Öğrencilerin okudukları şehrin bir parçası haline getirilmesi gerektiğini aktaran Özvar, şöyle devam etti:
"Burada okuyan öğrencilerimiz, bölgenin ya da şehrin turisti olmamak zorundadır. Bu bölgenin bir parçası haline getirilmek zorundadır. Bu bölgenin üretken bir parçası olmak durumundadır. Bu da ancak öğrenci projeleriyle gerçekleştirilebilecek. bir misyondur. Son dönemde ülkemizde bölgesel gelişmeyi ve bu gelişmenin paydaşları arasındaki sinerjiyi geliştirecek yeni enstrümanlar ortaya çıkmıştır. Her ile bir üniversite kurulması, Teknokentlerin yaygınlaşması, teknoloji transfer ofisleri ve kalkınma ajanslarının kurulması, Ar-Ge fon kaynaklarının çeşitlenerek artması, bu gelişmelerin göze çarpan uygulamalardan sadece bir kısmıdır. Bu enstrümanlar ve arayüzler sayesinde üniversitelerimiz, bulundukları bölgenin ihtiyaçları ve sahip oldukları potansiyeli uyumlandırma yolunda önemli başarılara imza atmışlardır."
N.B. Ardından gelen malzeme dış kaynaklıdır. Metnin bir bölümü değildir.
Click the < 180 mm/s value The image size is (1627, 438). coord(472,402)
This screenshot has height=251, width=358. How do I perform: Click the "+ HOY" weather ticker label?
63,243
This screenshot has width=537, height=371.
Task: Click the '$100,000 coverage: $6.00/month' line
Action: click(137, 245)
ÜNİVERSİTELER FARKLILAŞMIYOR
Özvar, YÖK olarak son dönemde, özel önem verdikleri konulardan birisinin de "üniversitelerde misyon farklılaşması" olduğunu hatırlattı. Özvar, temel çıktılarda birbirine benzeyen üniversitelerin, eğitim-öğretim ve araştırmada beklenen evrensel niteliklerden taviz vermeden, bulundukları coğrafyanın muhitin ihtiyaçları ve nihayet sahip oldukları potansiyel ve kapasiteye göre stratejilerini gözden geçirerek farklılaşabilmesi gerektiğini dile getirdi.
"ÜNİVERSİTELERİN, BİRBİRİNİN BENZERİ OLMA YÖNÜNDE EĞİLİMİ VAR"
Üniversitelerin gelişimindeki sorunlara yönelik de değerlendirmede bulunan Özvar, şunları kaydetti:
"Bugün yükseköğretim sistemimizde üniversitelerimizin mevcut durumları değerlendirildiğinde, tümünün birbirinin benzeri olma yönünde bir eğilim sergilediği görülüyor. 'Falanca üniversitede bu fakülte var, bizim üniversitede de bu fakülte olsun', 'Falanca üniversitede şu enstitü var, bizde de aynısı olsun' tarzı beklentiler aslında üniversiteyi farklılaştırmıyor, üniversiteyi birbirine benzetiyor. Bu noktada rekabet ve etkinliğin sağlanabilmesi için her üniversitemiz kendisini diğer üniversiteden tefrik edecek hususiyetlerin üzerinde çalışması ve bu konu üzerine odaklanmasının fevkalade önemsiyor ve destekliyoruz."
Atatürk Üniversitesi Rektörü Prof. Dr. Ömer Çomaklı ve Doğu Anadolu Projesi (DAP) Bölge Kalkınma İdaresi Başkanı Osman Demirdöğen'in konuşmasının ardından toplantı, basına kapalı devam etti.